Texto:
═══

O Tribunal de Contas afirma ainda que ” o quadro de desempenho não permite acompanhar o impacto de todas as medidas de apoio à transição ecológica e não abrange aspetos fundamentais”, como a redução das emissões de gases com efeito de estufa ou o contributo para os objetivos ambientais.

Portugal com medidas “problemáticas”

Para analisar o processo de conceção e a execução das medidas de transição ecológica nos PRR, o Tribunal selecionou quatro Estados-Membros para visitas no local: Grécia, Croácia, Portugal e Eslováquia. Na amostra de 24 medidas, 14 são “problemáticas”, indica o TCE.

Neste grupo “problemático” inserem-se as medidas “cujos indicadores não dão informações suficientes para se poder conhecer o desempenho climático”. E Portugal surge mesmo como exemplo. Em causa está uma medida que inclui ações de sensibilização e prevenção em matéria de incêndios florestais. O resultado esperado é que 30% da população portuguesa beneficie desta medida de adaptação, mas “o Tribunal considera que este indicador não fornece informações precisas sobre o impacto desta medida no clima, dado que vai além do alcance da medida”.

Além disso, Portugal financiou os projetos de arquitetura e as obras de renovação de centros de proteção civil em zonas rurais, com o Tribunal a considerar que “estas despesas têm apenas uma relação moderada com a adaptação às alterações climáticas”.

═══

Conteúdo dos registos:
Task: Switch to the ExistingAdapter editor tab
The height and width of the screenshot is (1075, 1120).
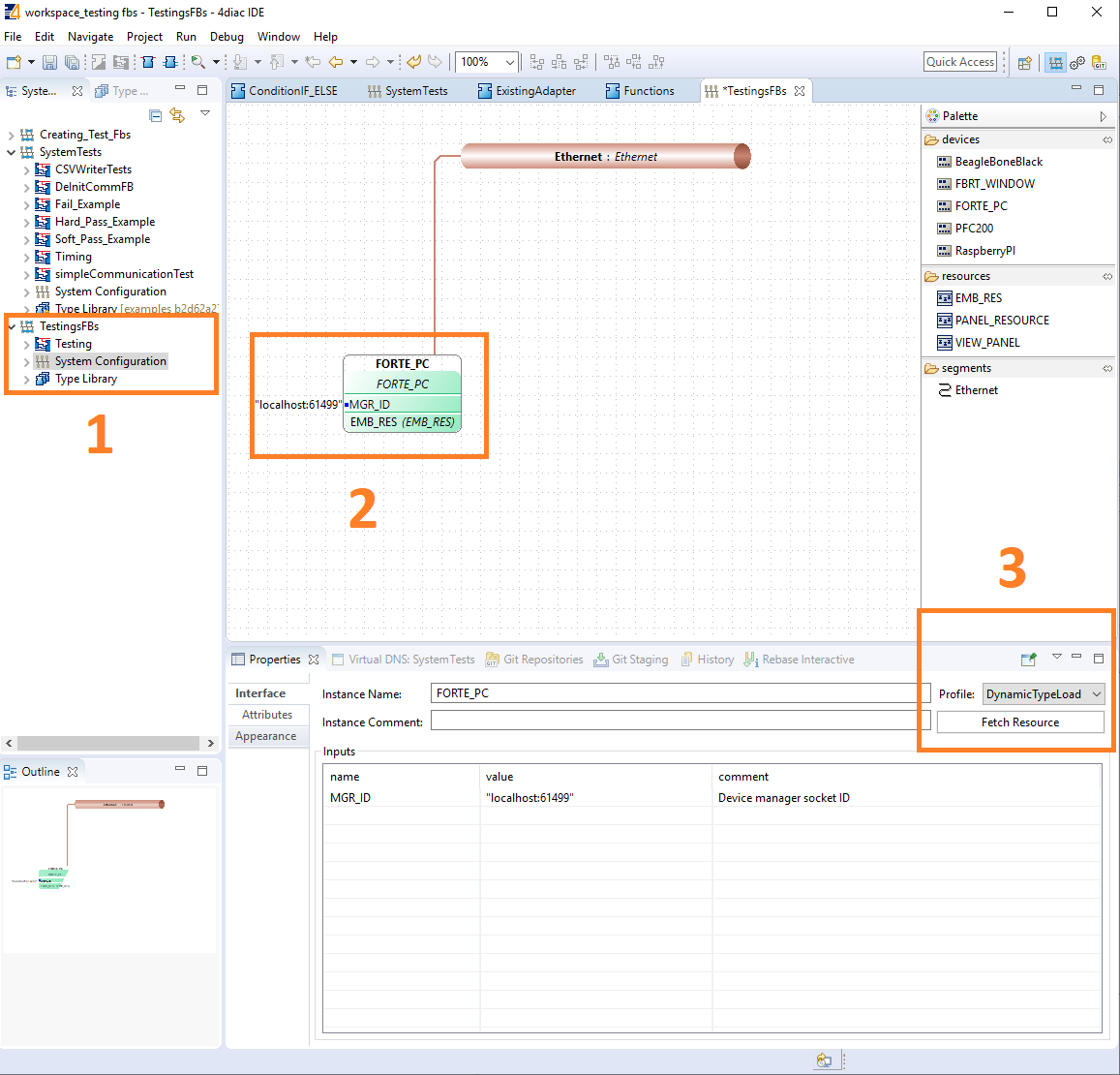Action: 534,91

═══

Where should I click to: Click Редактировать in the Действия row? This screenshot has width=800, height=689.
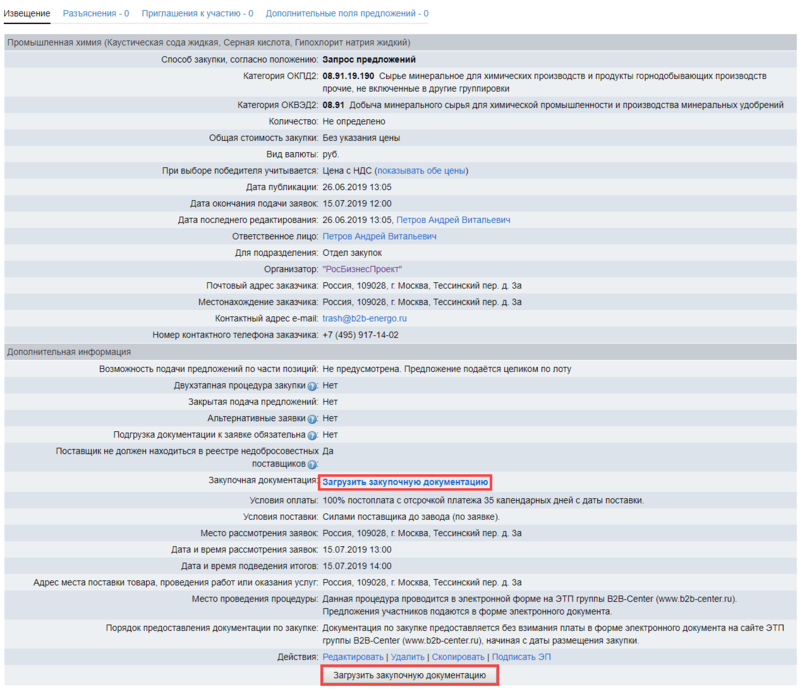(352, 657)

═══

Exercícios:
1. No texto sobre o Tribunal de Contas, reescreva a parte que começa com as palavras "Para analisar o" e termina com "indica o TCE.", substituindo "Eslováquia" por "Itália".
2. Enumere todos os Estados-Membros que, segundo o texto sobre o Tribunal de Contas, foram selecionados para visitas no local.

Respostas:
1.
Para analisar o processo de conceção e a execução das medidas de transição ecológica nos PRR, o Tribunal selecionou quatro Estados-Membros para visitas no local: Grécia, Croácia, Portugal e Itália. Na amostra de 24 medidas, 14 são “problemáticas”, indica o TCE.

2. Grécia, Croácia, Portugal e Eslováquia